ASSIGNED TASK: Take the line containing "Task: Click the 1688 logo" and each line after it through the end of the data below, and return them exactly, minus any pictures.
===== AVAILABLE DATA =====
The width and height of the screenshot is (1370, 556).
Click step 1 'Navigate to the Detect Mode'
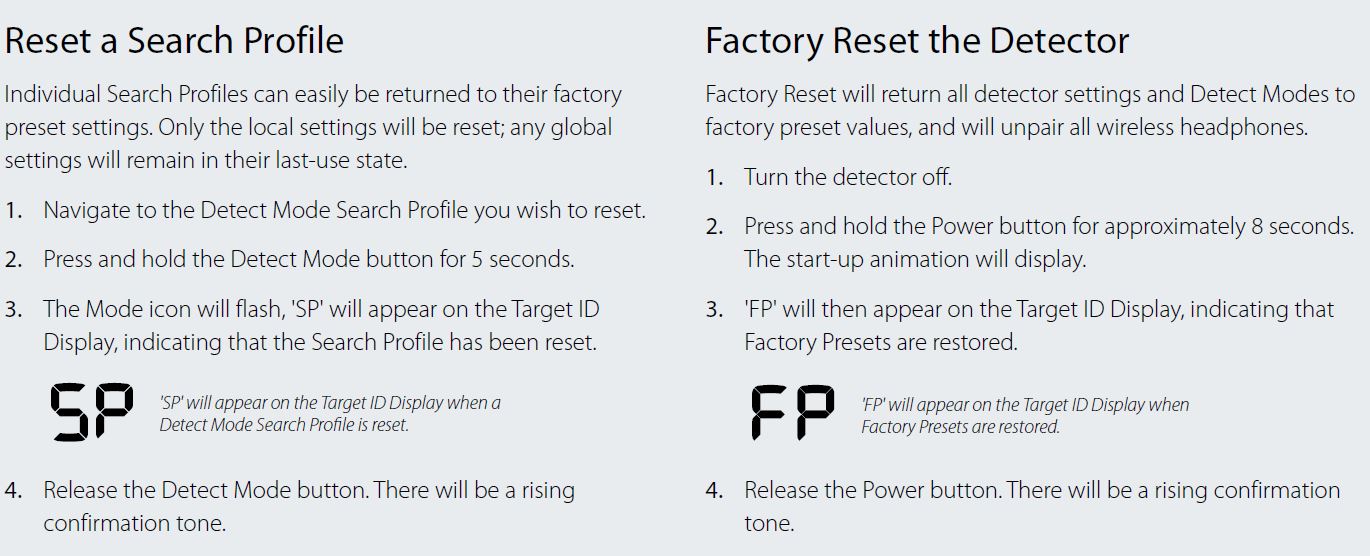[344, 211]
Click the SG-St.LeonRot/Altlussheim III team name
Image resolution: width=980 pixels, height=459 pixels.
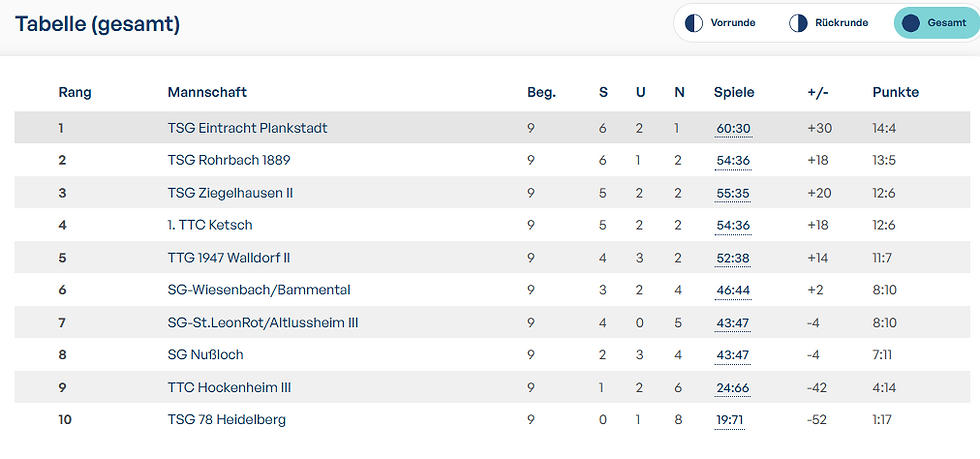261,322
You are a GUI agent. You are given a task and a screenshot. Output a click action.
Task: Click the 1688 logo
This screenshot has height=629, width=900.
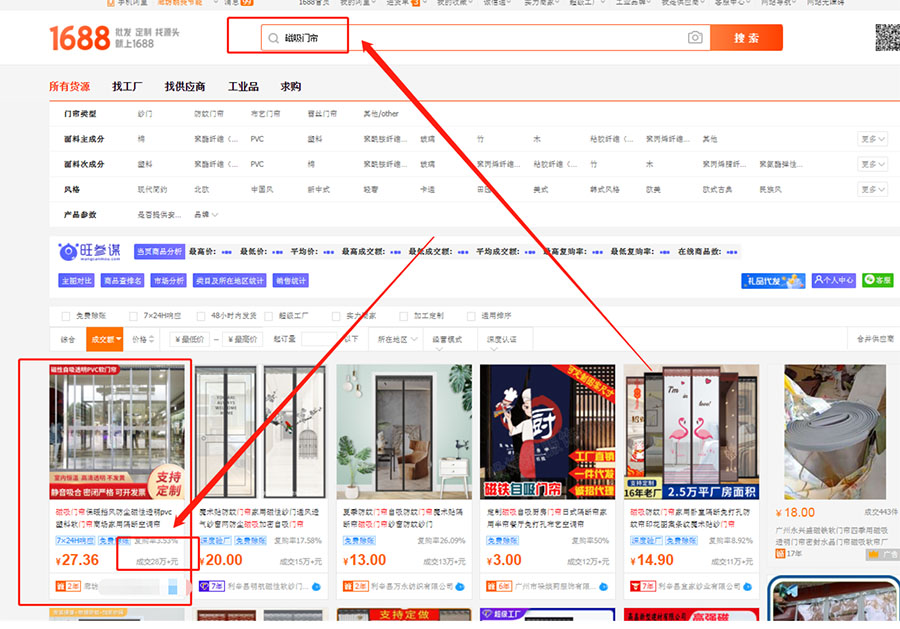point(80,39)
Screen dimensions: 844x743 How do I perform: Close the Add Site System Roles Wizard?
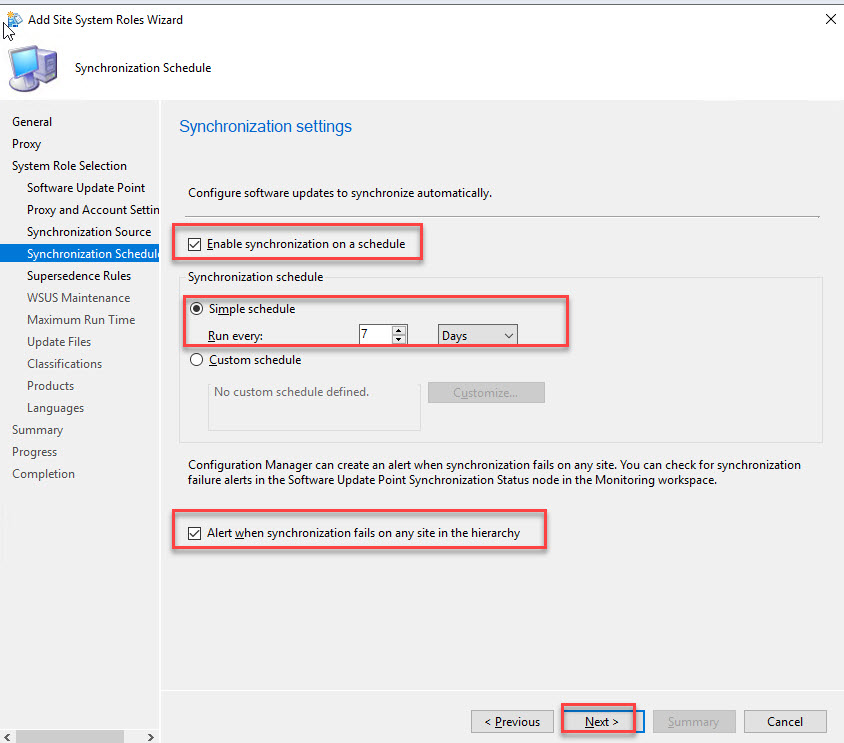coord(830,19)
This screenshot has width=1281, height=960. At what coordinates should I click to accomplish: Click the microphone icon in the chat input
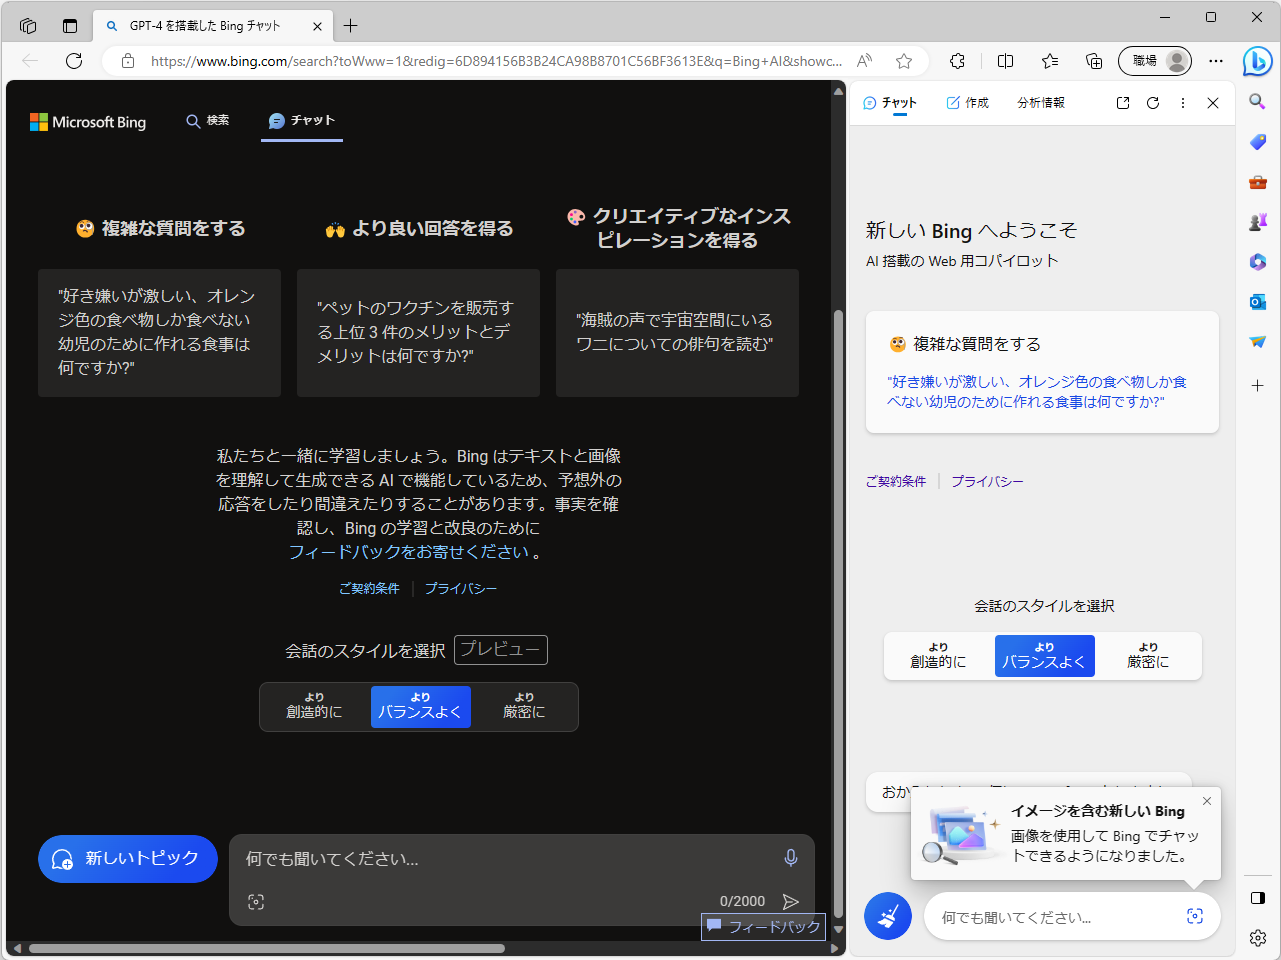tap(790, 858)
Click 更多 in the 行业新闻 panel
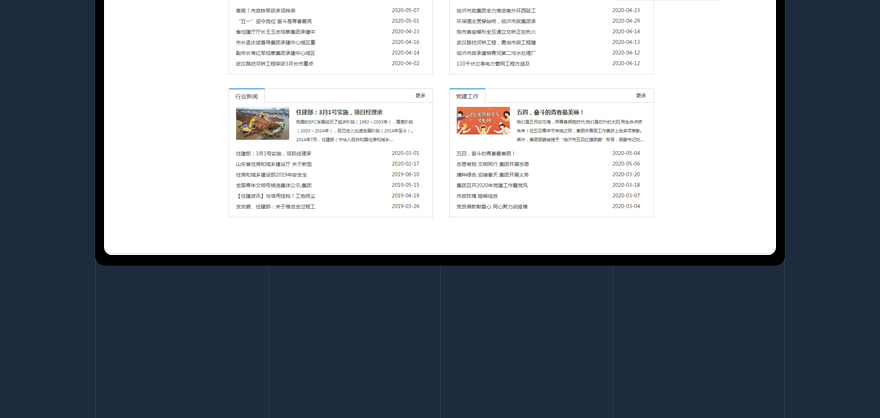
=====
EXERCISE ANSWER:
Task: Click the 1688 logo
This screenshot has height=629, width=900.
point(80,39)
Screen dimensions: 844x743 How do I perform: Close the Add Site System Roles Wizard?
coord(830,19)
This screenshot has width=1281, height=960. At what coordinates should I click to accomplish: Click the microphone icon in the chat input
tap(790, 858)
Click 更多 in the 行业新闻 panel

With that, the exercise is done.